What you need to do → Beginning at the line containing "Screen dimensions: 1403x840", print every line until the records end, keeping each exactly as it is.

Supplied entries →
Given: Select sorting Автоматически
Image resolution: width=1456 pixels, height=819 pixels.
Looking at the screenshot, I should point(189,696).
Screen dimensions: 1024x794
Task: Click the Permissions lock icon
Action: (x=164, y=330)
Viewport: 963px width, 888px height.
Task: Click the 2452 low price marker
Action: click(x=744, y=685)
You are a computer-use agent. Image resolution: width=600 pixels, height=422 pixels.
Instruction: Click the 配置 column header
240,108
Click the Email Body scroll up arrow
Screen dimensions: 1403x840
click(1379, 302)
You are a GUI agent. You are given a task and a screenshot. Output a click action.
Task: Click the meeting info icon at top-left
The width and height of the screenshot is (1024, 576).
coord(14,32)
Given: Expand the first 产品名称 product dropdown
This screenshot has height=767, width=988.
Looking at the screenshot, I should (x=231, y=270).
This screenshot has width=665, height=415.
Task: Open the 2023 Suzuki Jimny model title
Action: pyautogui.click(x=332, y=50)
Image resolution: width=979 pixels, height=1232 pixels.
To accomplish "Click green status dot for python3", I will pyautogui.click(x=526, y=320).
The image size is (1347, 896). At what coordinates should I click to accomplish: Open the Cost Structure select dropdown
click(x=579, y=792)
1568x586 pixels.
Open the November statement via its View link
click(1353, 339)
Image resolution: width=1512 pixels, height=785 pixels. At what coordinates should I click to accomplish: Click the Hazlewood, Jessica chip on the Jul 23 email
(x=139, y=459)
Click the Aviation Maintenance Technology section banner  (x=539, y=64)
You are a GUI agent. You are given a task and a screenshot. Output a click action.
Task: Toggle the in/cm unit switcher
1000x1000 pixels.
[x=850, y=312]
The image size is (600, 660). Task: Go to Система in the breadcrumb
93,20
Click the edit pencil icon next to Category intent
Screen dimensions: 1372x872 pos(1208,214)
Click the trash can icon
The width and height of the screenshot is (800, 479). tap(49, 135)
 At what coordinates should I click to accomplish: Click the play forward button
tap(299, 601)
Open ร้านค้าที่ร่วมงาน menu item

Reply to the task →
Screen dimensions: 1403x840
click(1379, 302)
You are a GUI agent. You are given a task and a screenshot. Output a click action.
Task: Click the meeting info icon at top-left
The width and height of the screenshot is (1024, 576).
coord(14,32)
Given: Expand the first 产品名称 product dropdown
This screenshot has height=767, width=988.
Looking at the screenshot, I should (x=231, y=270).
This screenshot has width=665, height=415.
Task: Open the 2023 Suzuki Jimny model title
Action: pyautogui.click(x=332, y=50)
Image resolution: width=979 pixels, height=1232 pixels.
To accomplish "Click green status dot for python3", I will pyautogui.click(x=526, y=320).
The image size is (1347, 896). At what coordinates should I click to accomplish: Open the Cost Structure select dropdown
click(x=579, y=792)
1568x586 pixels.
Open the November statement via its View link
click(1353, 339)
Image resolution: width=1512 pixels, height=785 pixels. At what coordinates should I click to accomplish: Click the Hazlewood, Jessica chip on the Jul 23 email
(x=139, y=459)
Click the Aviation Maintenance Technology section banner  (x=539, y=64)
You are a GUI agent. You are given a task and a screenshot. Output a click action.
Task: Toggle the in/cm unit switcher
1000x1000 pixels.
[x=850, y=312]
The image size is (600, 660). Task: Go to Система in the breadcrumb
93,20
Click the edit pencil icon next to Category intent
Screen dimensions: 1372x872 pos(1208,214)
Click the trash can icon
The width and height of the screenshot is (800, 479). tap(49, 135)
 At what coordinates should I click to accomplish: Click the play forward button
tap(299, 601)
Open ร้านค้าที่ร่วมงาน menu item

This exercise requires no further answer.